§ Comprueba tu comprensión:
1. Indica si cada afirmación concuerda con el texto sobre Paul Auster y cita las palabras que lo deciden: (a) el texto menciona a Samuel Beckett entre los antecesores de Auster; (b) según el texto, Auster afirma que escribir le produce un gran placer; (c) el texto presenta a Quinn, de La ciudad de Cristal, como alter ego de su autor.
2. Prosigue el texto sobre Paul Auster a partir de su última oración.

§ Texto para leer:
▬▬▬▬▬▬▬▬▬▬
Talante-breve-simple aparentemente pero observamos una clara molestia, vislumbra donde plasma una línea de claridad súbita, es preciso discernir su confusión, lo escribe con su propio lenguaje al verlo fuera de su silencio. Sus preocupaciones narrativas dan lugar en esta década de los setenta, su obra ensayística y poética se puede focalizar con temas del azar, la identidad, la desilusión del Yo, su discurso: la distancia entre mundo y el lenguaje.
Quinn en La ciudad de Cristal es el verdadero alter ego de su autor querencia fiel, esa imagen que el propio Auster ha exhortado con tanto énfasis en sus entrevistas: “No es que escribir me produzca un gran placer, pero es mucho peor si no lo hago”. Esta batalla con las palabras ha coexistido siempre, germina ante todo como cognición con uno y con el mundo. “Lapsario”:
Esta tierra abierta en pedazos.
El relinchar de ramas
en la arboleda.
La noche mural, fundiéndose
con el mediodía.
Te hablo
de la palabra que se enfanga en el olor
de lo inmediato.
Te hablo del fruto
que extraje a empellones
con la pala.
Te hablo del habla.
Los colores
del humus: hundidos en la grieta,
casi humanos. La bendición
prismática del día: divisible
por el aliento. Senderos de estornino,
surcos de serpiente,
semillas. Las rápidas espadas
de fuego. Lo que arde
es desterrado.
Se va contigo.
Es tuyo.
Un hombre
sale de la voz
que se ha convertido en mí.
Se ha desvanecido.
Se ha comido
la palabra, madura
que te mató y
te mató.
Se ha encontrado a sí mismo,
Erguido en el lugar
donde el ojo se mantiene
con más terrible firmeza.
El joven Auster en primer término prescribe sus ideas y define su espacio, sus obsesiones más íntimas, su palabra escritural no es un absoluto por azar, al contrario, con una buena perspicacia crítica él faculta la sucesión vanguardista en su vertiente más radical-pesimista de los que fueron sus antecesores: Paul Celan, George Oppen, Samuel Beckett, entre otros.
▬▬▬▬▬▬▬▬▬▬
Elementos guardados de una colección
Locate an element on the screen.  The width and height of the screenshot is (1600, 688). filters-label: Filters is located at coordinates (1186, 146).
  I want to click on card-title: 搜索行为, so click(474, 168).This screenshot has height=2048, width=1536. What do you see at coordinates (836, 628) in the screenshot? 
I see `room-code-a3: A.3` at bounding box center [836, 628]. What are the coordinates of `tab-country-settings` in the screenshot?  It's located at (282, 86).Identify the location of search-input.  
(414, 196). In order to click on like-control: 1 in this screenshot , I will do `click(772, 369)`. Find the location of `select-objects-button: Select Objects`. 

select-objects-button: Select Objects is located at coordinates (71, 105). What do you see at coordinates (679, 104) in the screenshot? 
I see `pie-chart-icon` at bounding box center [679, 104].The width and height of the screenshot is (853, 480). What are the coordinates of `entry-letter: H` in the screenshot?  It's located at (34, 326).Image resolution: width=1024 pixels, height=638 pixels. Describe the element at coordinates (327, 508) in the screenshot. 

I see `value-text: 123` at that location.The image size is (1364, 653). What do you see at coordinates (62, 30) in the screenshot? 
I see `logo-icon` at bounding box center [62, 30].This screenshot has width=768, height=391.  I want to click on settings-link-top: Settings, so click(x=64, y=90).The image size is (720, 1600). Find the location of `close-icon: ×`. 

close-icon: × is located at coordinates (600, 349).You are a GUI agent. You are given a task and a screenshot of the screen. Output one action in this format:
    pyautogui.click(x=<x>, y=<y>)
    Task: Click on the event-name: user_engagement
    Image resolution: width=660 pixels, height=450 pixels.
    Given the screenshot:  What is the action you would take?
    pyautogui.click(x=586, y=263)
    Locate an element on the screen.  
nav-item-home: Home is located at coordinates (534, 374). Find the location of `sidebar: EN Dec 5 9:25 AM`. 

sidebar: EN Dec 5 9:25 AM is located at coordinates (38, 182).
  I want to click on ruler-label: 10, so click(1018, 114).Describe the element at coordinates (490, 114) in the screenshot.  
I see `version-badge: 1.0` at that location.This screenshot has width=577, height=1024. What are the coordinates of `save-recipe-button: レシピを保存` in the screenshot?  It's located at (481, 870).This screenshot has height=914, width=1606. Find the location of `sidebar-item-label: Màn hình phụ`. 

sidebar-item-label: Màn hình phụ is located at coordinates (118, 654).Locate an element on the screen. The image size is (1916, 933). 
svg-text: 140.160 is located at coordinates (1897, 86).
▬▬▬▬▬▬▬▬▬▬
§ Respuestas en orden:
1.
(a) Sí: «Paul Celan, George Oppen, Samuel Beckett, entre otros».
(b) No: «No es que escribir me produzca un gran placer, pero es mucho peor si no lo hago».
(c) Sí: «Quinn en La ciudad de Cristal es el verdadero alter ego de su autor».

2.
En su quehacer poético Auster responde a André du Bouchet en Austerianas. “Ningún poema puede nacer de la convicción de que ya existe un lenguaje que une dos cosas distintas; aún debemos creer y descubrir el todavía del lenguaje: el anhelo de una utopía, de un sitio inexistente. Como si desde este punto del vacío. Por fin pudiéramos continuar y averiguar dónde estamos”.
Asimismo, en este breve fragmento podemos leer el canon poético que Auster nos recuerda en ese Dictum de Emily Dickinson: “La mente está tan cerca de sí misma que no puede verse con propiedad”, a lo que nuestro autor responde de otra forma en el proceso y comienza a explicarse como un novelista y detective improvisado. Quinn, su personaje en La ciudad de Cristal, Auster explica que la poesía de André du Bouchet es una ruptura entre mundo y escritura, reflexiona: “Avanzamos hacia un punto que no deja de alejarse, hacia un destino al que es imposible acceder y al final este movimiento se transforma en un objetivo en sí mismo; el hecho de avanzar se convierte en una forma de estar presente en el mundo, aunque el mundo permanezca siempre más allá de nuestro alcance. No hay esperanza, pero tampoco desesperación”.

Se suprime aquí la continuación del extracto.